I wonder how people can play a game like Eve and cling so tightly to a one dimensional picture. I understand lack of interest more than outright rejection. It may be a reflection of the constant goal of defining the game that consumes some players.  But it is hard to define what is important to each person. Milestones can be big or small and sometimes to personal to share even while deeply celebrated.

As I write this post, I'm sitting upon a personal milestone. It is one of great importance to me. I worked hard for it. I feel that I earned it. And for some it is nothing and for others it is incomprehensible. But, if I let myself and what I enjoyed be defined by others, I'd sit in endless frustration. I learned that lesson the hard it.

The Fluffy Stuff:

It seems that it takes many words for me to say that I purchased my jump freighter. Yet, when I looked at my account and realized that I had reached the goal point I wanted to reach when I hit buy and I stared at the prices and made my decision to buy.. I was overwhelmed by a deep thrill of accomplishment.  The goal was not just to buy the jump freighter. I have had the ISK to do that for a long time. The goal was to buy the jump freighter without dropping below my personal liquid ISK minimum level which happens to be five billion ISK.

Why five billion liquid? I could use that to do other things! Or make ISK?

Well... I may run a market but I have never claimed to be a high roller who makes ISK turn into ISK. My ISK accumulation takes some focused effort on my part.
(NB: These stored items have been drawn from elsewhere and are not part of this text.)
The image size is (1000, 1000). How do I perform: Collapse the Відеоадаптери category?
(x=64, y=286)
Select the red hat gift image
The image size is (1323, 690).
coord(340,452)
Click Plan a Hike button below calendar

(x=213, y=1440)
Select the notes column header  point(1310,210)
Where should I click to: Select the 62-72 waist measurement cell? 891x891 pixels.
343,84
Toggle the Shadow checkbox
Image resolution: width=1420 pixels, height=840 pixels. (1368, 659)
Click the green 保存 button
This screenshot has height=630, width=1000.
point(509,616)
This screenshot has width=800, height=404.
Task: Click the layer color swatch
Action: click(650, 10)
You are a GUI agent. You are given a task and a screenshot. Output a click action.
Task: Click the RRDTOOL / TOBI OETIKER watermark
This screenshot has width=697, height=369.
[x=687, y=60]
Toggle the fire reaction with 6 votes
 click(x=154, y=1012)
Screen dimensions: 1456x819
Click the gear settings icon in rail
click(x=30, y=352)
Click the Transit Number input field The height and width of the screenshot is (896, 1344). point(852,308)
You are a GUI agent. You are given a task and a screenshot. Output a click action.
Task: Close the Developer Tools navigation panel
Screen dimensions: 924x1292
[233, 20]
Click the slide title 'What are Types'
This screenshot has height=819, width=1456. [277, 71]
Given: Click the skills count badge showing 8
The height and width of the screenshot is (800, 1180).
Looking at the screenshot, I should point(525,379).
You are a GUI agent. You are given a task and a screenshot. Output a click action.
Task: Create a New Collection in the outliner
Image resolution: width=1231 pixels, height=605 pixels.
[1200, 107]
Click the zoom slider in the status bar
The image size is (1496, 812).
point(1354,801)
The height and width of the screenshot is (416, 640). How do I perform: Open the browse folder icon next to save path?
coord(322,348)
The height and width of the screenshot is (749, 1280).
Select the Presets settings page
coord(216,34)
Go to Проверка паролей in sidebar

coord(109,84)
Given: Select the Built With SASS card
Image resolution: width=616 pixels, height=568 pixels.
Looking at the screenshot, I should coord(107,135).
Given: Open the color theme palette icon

I like to have a pool of liquid to engage in projects. Things like my RawrCat Doctrine are products of my current liquid wealth. The same when I went into the booster business and the same when I created TCS. The pool of ISK is a font of future bursts of productivity as well as general maintenance for myself.

I also like having ISK. I like it. I like seeing the numbers in my wallet. It makes me happy.

Milestone stuff is important. It gives substance to the intangible sandbox. For some it may be kills and rankings but for me it tends to be those little personal accomplishments that I stared at as a newbie. I remember seeing my first jump freighters leaping into the distance. I remember when I learned how expensive they were. I stared at the price of the necessary skill books and I swallowed the horror at the length of time as I plugged in the skills.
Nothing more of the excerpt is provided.